> DATA RECORDS

^^^^^^^^^^^^^^^^

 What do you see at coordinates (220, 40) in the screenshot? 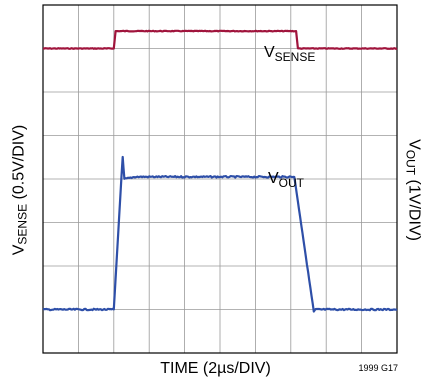
I see `trace-vsense` at bounding box center [220, 40].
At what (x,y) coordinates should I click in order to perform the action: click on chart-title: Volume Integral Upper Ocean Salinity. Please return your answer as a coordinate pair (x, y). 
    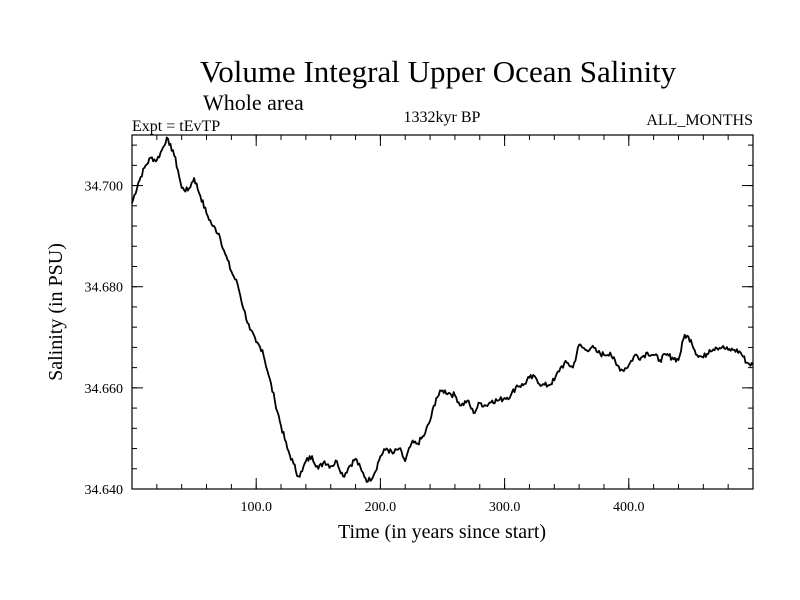
    Looking at the image, I should click on (438, 72).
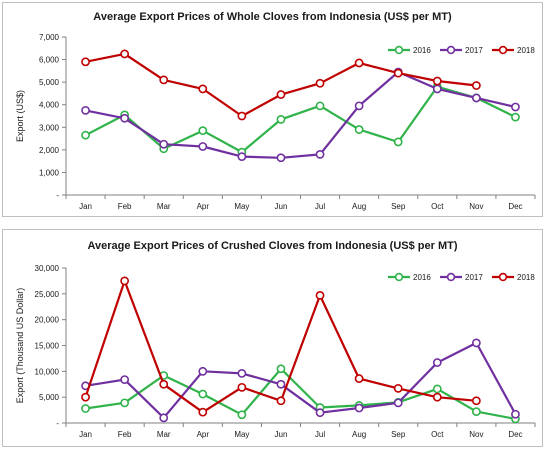  Describe the element at coordinates (50, 38) in the screenshot. I see `y-tick-label: 7,000` at that location.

^^^^^^^^^^^^^^^^

> DESCRIPTION OF THE TASK
Retype every one of the items above word for word, leaving the pictures out.

> ANSWER TO THE PROBLEM
 What do you see at coordinates (220, 40) in the screenshot? 
I see `trace-vsense` at bounding box center [220, 40].
At what (x,y) coordinates should I click in order to perform the action: click on chart-title: Volume Integral Upper Ocean Salinity. Please return your answer as a coordinate pair (x, y). 
    Looking at the image, I should click on (438, 72).
  Describe the element at coordinates (50, 38) in the screenshot. I see `y-tick-label: 7,000` at that location.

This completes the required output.